*Text section*.
------------

The recent report by Green Pirate MEP Julia Reda really hammers home how the polarisation of the authors’ rights/ copyright debate has made it difficult for creators to talk about the future of their industry.  The latest blog post by Ms Reda asserts as much, too.

If authors defend their rights, they are anti-progress suffering from some sort of Stockholm syndrome for their industry oppressors.  If authors’ defend improving availability of works, they support the weakening of their European business partners and ultimately their ability to make films.

What’s an author to do?

Look at the recent case of independent musician Zoe Keating in the States.  As an individual artist, who has deliberately eschewed record labels to have control of her work and its distribution (she uploaded her own albums to torrent sites), she has no power to negotiate with an operator like Google’s You Tube.

------------

*What you have to do*.
Write what comes next in the text on authors' rights, starting right after its final sentence. The listing below is separate material, unrelated to the text on authors' rights.

*Supplied information*.
------------

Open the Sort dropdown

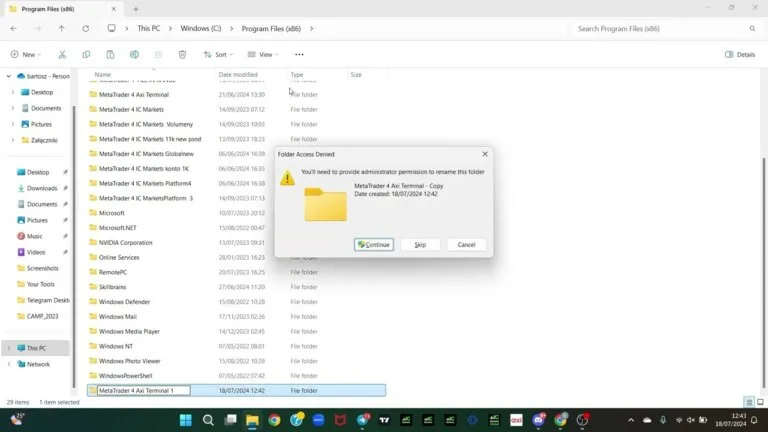tap(218, 54)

------------

*Answer to this exercise*.
Some creative works, like audiovisual works, sit in a special place between industry and culture.  It’s what makes policy making in this area complex.  It’s what puts creators in a difficult place when negotiating contracts – do I risk being unable to make my film by negotiating harder?  Do I risk never working with a producer again by criticising them for not remunerating me properly?

It also puts them in a difficult position in the copyright debate.  Ask a creator “would you rather your works were available across Europe or just in some countries?” – They will answer, “Across Europe, of course.” They also want them subtitled and dubbed for all the languages too, though.  Ask them if they would prefer people to watch their new film on the big screen or a computer screen and they would answer that they of course prefer a large number of cinemas to release it. But some would also be happy to offer VOD experience to remote areas with no cinemas. Ask them if they mind someone making a mash-up using their work, they’d probably say of course not.  But ask that permission be required to ensure their moral rights are respected, and their work can’t be used in a way they feel inappropriate.

These questions are not that simple for individual creators to answer. If you add the industrial reality of their sector, it does not simplify it at all.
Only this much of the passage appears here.